Die Wagen wurden neu beladen, Wochenrationen an Kleidung und Sonstigem aus den Rucksäcken sortiert, die großen, tageweise entbehrlichen Gepäckstücke auf »Tarzans« Dach verzurrt. Wir hofften, die Plane darüber möge dicht sein. Der Sitzraum war allerdings immer noch derart hoffnungslos überfüllt, dass auch die schweißtreibende Umschichtungsaktion nur wenig zusätzlichen Raum schuf. Wenigstens aber würden uns die beklemmenden Anflüge von Klaustrophobie fortan erspart bleiben, und wir würden an unser Hab und Gut gelangen, ohne in Tobsuchtsanfälle ausbrechen zu müssen, weil gerade in dem Augenblick, da man etwas Wichtiges suchte, auch der Nachbar etwas noch Wichtigeres zu suchen trachtete.
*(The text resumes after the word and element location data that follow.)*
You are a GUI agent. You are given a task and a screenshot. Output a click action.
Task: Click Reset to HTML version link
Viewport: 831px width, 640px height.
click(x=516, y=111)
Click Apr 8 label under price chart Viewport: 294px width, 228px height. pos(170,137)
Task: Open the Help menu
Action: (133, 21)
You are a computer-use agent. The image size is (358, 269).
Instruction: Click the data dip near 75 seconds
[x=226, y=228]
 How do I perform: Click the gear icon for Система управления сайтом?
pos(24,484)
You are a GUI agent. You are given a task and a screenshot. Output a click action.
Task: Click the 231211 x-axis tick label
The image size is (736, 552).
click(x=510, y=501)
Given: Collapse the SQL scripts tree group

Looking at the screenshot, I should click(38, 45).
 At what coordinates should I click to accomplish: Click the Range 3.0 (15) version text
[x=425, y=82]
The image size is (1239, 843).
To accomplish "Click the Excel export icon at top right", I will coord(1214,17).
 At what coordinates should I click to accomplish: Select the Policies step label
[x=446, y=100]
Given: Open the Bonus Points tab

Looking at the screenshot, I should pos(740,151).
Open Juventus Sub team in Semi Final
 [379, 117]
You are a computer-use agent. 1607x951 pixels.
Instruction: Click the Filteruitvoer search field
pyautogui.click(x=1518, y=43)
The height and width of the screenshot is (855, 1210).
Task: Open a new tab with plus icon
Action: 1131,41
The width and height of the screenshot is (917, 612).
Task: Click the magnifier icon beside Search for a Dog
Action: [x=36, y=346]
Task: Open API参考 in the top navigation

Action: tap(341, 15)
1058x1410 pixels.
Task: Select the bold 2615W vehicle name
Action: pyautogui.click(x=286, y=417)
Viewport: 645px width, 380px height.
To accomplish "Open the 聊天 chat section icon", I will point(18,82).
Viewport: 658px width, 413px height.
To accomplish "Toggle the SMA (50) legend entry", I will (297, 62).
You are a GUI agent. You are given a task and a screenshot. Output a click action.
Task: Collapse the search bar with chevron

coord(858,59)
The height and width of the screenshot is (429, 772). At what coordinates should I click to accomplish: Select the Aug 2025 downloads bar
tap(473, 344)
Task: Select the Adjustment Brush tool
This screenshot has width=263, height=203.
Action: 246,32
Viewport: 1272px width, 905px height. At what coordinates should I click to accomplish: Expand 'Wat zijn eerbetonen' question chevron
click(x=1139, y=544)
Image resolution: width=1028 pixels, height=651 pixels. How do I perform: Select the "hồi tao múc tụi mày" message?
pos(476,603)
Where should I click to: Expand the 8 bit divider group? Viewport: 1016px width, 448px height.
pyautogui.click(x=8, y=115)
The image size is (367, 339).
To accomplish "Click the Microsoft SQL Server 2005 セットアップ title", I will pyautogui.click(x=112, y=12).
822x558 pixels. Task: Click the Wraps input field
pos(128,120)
Und wenn nur der Fotoausrüstung nichts passierte!
Die Route durch Algerien sollte fünfzehn bis achtzehn Tage in Anspruch nehmen. Was noch in Wien klar gewesen war, ergab nun, da wir noch nicht einmal die algerische Grenze überschritten hatten, Konfliktstoff. Bei Plaudereien kamen wir darauf, dass es keine Garantie dafür gab, dass die Pisten durch entlegenen Wüstenabschnitte fern den Hauptrouten gut sein würden. Vielleicht war es das erste Erleben von Weite und Hitze, das uns plötzlich nachdenklich machte und unseren abenteuerlustigen Mutwillen verwässerte. Bert verließ sich auf Informationen, die er angeblich in Tunis eingeholt hatte und behauptete, wir würden keine Probleme haben. Über Tozeur sollte es gegen Libyen hin eine Piste ins Tassili-Gebirge zur berühmten Wüstenstadt Djanet geben. Herrlich, hatten wir uns schon in Wien ausgemalt, tagelang Wüste und dann das Erlebnis einer wunderschönen, alten Festungsstadt inmitten einer malerischen Oase! Allerdings kursierten Gerüchte, unterwegs nach Djanet seien erst kürzlich wieder Touristen umgekommen, und die Pisten seien aufgrund von Verwehungen kaum noch zu finden. Obgleich wir uns unter »Pisten« noch nichts vorstellen konnten, beunruhigten uns diese Gerüchte, die irgendjemand aus der Gruppe aufgebracht hatte.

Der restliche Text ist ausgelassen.